El día comenzó temprano con rumbo a El Calafate, mientras el monte Fitz Roy se hacía cada vez más pequeño en el espejo retrovisor. Algún día volveremos para hacer más trekking. 

 

Datos Útiles

Desde El Calafate hasta El Chaltén hay 214 kilómetros. Se puede ir en auto alquilando en www.bookingcars.com desde $4.000 el día, con opción de cancelación gratuita. O en colectivo “Marga Taqsa”, $3.800 ida y vuelta desde el aeropuerto, con salidas a las 8 o 12.30.

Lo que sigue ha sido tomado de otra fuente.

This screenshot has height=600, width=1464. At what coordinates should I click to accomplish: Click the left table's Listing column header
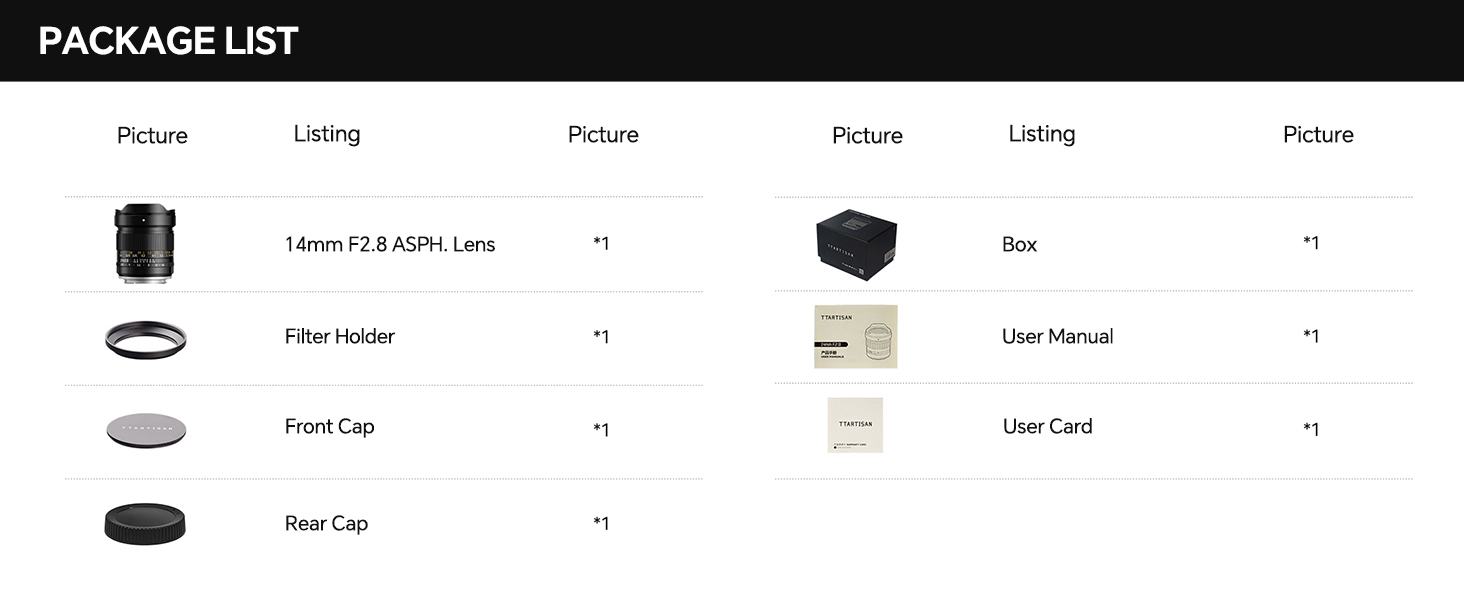click(327, 134)
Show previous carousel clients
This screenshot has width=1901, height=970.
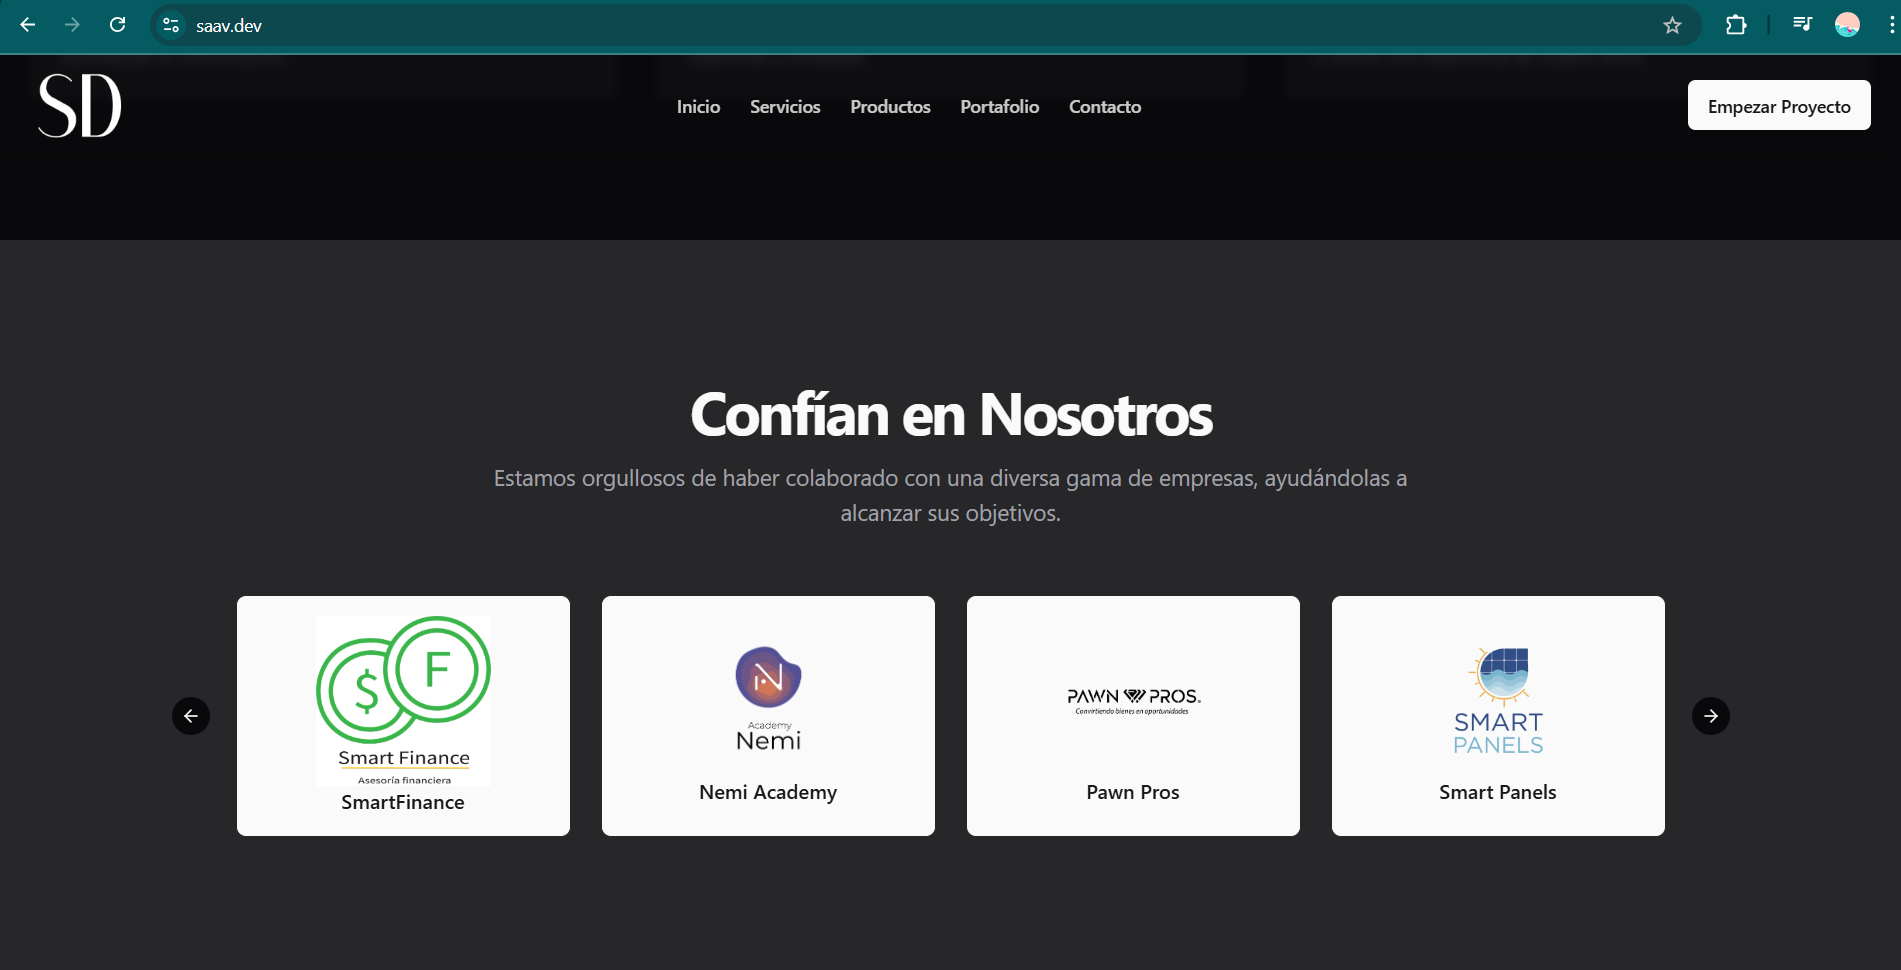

Chalten Suites Hotel. Desde $8.900 una habitación basic, con desayuno incluido. Abiertos desde octubre a abril inclusive. Alfajores Chalteños: 6 unidades a $650. Vianda completa para trekking, con sándwich, agua, barra de cereal, jugo y fruta en hotel $650. “Ahonikenk”: milanesa con papas fritas $590, pasta desde $480. “La Tapera” ravioles de cordero $980, bife de chorizo con papas $1.400.

Época ideal para viajar: fines de septiembre hasta primeros días de mayo.